Presiding Judge Stephen Dillard wrote that the Georgia Supreme Court has explained that if a lawyer has a conflict of interest, he or she “must (at a minimum) disclose it to his client, and in some instances, he must withdraw from the representation.” Also, under Georgia’s Rules of Professional Conduct, a lawyer shall not “continue to represent a client if there is a significant risk that the … lawyer’s duties to another client … will materially and adversely affect the representation of the client,” except if the client provides informed consent that is confirmed in writing. But these rules also say that informed consent isn’t permissible if the representation “includes the assertion of a claim by one client against another client represented by the lawyer in the same or substantially related proceeding.”

Here, the Firm maintained that a conflict of interest arose in March 2022, for which informed consent wasn’t permissible; and because continued representation would violate the Rules of Professional Conduct, it immediately sought to withdraw. Importantly, there was no contention that the Firm wasn’t required to immediately withdraw from representation or that there was a waivable conflict of interest.

The Award of Attorney’s Fees Under O.C.G.A. § 9-15-14(b)

Judge Dillard explained that O.C.G.A. § 9-15-14(b) authorizes an award of attorney fees when, among other things, a party “unnecessarily expanded the proceedings through improper conduct or acted to cause delay.” And an award of damages under this code section is “intended not only to sanction or deter litigation abuses but also to recompense litigants who are forced to expend their resources in contending with abusive litigation.” So, when considering whether to award fees under the statute, “the conduct of the party against whom an award is sought, and the conduct of that party’s counsel, are considered along with the impact of that conduct on the attorney fees incurred by the opposing party.”

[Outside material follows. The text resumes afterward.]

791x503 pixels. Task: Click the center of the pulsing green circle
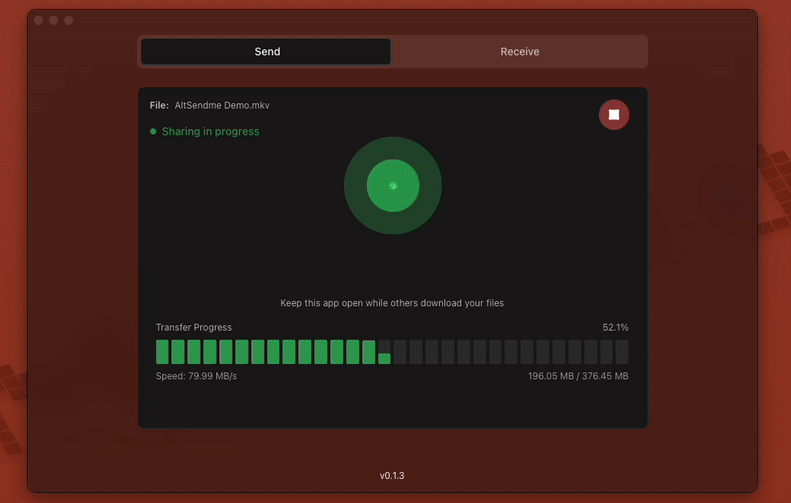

An award under O.C.G.A. § 9-15-14(b) is directed at, inter alia, addressing abusive litigation or, as the statute plainly says, “improper conduct.” To that end, Judge Dillard said that the Court of Appeals has affirmed awards under O.C.G.A. § 9-15-14 (b) for unnecessarily expanding proceedings through improper conduct when

  1. A witness disregards repeated trial court instructions to avoid mention of a particular topic in testimony;
  2. Counsel and a party prolong litigation so as to deprive another party of property in the interim;
  3. A party turns “simple litigation into a complex one” by, inter alia, filing repeated motions to dismiss, sending overwhelming discovery requests, threatening criminal prosecution, and taking other actions that abuse the litigation process; and
  4. A public official or government entity forces a citizen into court unnecessarily.

But the judge explained that there’s no improper conduct sufficient to support an award under O.C.G.A. § 9-15-14(b) when:

  1. A pro se litigant operates more slowly than an attorney would in litigating a case, and
  2. A party maintains a defense from the outset, which results in appellate proceedings by the other party based on the trial court’s erroneous ruling as to that defense.

It was clear from both the plain language of O.C.G.A. § 9-15-14 (b) and Georgia caselaw that even if the Firm had discovered a conflict existed prior to March 2022, this wasn’t conduct rising to the level of warranting fees under the statute for “improper conduct.” The judge concluded that it might very well be different if there was evidence the Firm knew a conflict existed but deliberately waited until the day of trial to withdraw as a means of prolonging litigation, but that wasn’t what the evidence showed or what the trial court found happened.

The Court of Appeals held that the trial court’s findings of fact amount to, at most, potential negligence by the Firm and didn’t satisfy the standard used to award sanctions under O.C.G.A. § 9-15-14(b)—unnecessarily expanding the proceedings through improper conduct. As a result, the Court of Appeals reversed the trial court’s judgment on the award of attorney’s fees. Scrudder, Bass, Quillian, Horlock, Lazarus v. Barken, 2024 Ga. App. LEXIS 201 (Ga. App. May 24, 2024).